Hi Ken,
Actually, I think the Sazerac rye managed to slip out from under the covers quite awhile before the others did (it was being mentioned in publications nearly a year before the public release of all three). At that time, the writers spoke of it as a product to be released "sometime in the future". I don't think it was bottled yet; they may have been tasting samples directly from the barrel for all I know. Anyway, it wasn't I who was expressing "outrage"; I was only pointing out how passionately some members felt. Frankly, I feel everyone on the forum's missed the boat on the how WELL the three whiskey's were packaged for bourbon enthusiasts, especially new ones. Having a wheat bourbon, a rye bourbon, and a full rye, all in essentially identical packaging, all at similar (and advanced) age, all at the exact same reasonable price, and ALL AT THE SAME PROOF invites just the sort of comparisons a bourbonhead would WANT a "newbie" to make. A set of all three (isn't it cute that they all just happen to come in cases of three bottles?) makes an outstanding gift for someone starting out on the learning trail. Heck, maybe BT should package them up as a "right of passage" gift for twenty-one-year-olds.
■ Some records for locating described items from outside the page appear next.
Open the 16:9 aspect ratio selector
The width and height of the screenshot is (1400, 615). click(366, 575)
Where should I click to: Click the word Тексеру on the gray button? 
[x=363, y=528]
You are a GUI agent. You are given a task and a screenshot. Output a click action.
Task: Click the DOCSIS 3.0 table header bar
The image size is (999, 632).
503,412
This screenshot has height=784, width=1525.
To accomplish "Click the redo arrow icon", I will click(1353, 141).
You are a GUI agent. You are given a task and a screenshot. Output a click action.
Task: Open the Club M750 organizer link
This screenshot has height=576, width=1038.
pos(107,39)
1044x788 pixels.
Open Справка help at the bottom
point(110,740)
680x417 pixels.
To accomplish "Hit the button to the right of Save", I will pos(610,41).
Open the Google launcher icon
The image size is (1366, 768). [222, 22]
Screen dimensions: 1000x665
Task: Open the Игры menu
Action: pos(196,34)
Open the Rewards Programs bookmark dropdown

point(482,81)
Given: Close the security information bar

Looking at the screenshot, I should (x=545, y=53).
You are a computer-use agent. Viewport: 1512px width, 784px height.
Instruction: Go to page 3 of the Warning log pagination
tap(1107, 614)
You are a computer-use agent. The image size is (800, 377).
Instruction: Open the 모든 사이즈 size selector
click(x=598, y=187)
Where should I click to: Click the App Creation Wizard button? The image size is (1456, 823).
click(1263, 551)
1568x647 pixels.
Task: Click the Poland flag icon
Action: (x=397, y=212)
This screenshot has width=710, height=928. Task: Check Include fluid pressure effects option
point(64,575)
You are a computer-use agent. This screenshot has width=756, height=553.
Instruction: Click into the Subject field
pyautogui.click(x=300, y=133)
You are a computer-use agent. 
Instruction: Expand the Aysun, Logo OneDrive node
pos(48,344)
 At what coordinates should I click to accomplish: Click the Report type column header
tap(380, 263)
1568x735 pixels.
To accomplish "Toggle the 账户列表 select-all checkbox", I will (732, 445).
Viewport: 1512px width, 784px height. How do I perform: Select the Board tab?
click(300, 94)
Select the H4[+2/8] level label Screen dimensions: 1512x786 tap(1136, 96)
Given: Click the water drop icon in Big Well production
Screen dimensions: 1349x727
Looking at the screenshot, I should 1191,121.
By the way, I've recently come upon some examples that have, shall we say, lessened my conviction that Bottled-In-Bond is any kind of quality indicator. I decided to fill a small shelf with Heaven Hill bottlings. Heaven Hill makes some of the most outstanding bourbon available, but it bottles it as Evan Williams and Elijah Craig, and sells it to marketers who bottle in under many other names. For some reason, what it bottles under its own name is far below that quality. Your own company used to do the same thing, with just about all of your bourbons being far higher quality that regular Ancient Age. Beam does it, too. What is this, some kind of weird bourbon tradition? Anyway, for those outside of Kentucky who may not be familiar with them, there are about half a dozen different bottlings of Heaven Hill, three of which are 100-proof Bottled-in-Bond, and all of which are as close to awful as I can remember ever tasting. So now I'll agree that BIB doesn't necessarily mean good, and maybe the public perception is the result of that; but it still seems like that perception has been intentionally induced by the bourbonmakers.
We are very much looking forward to Friday.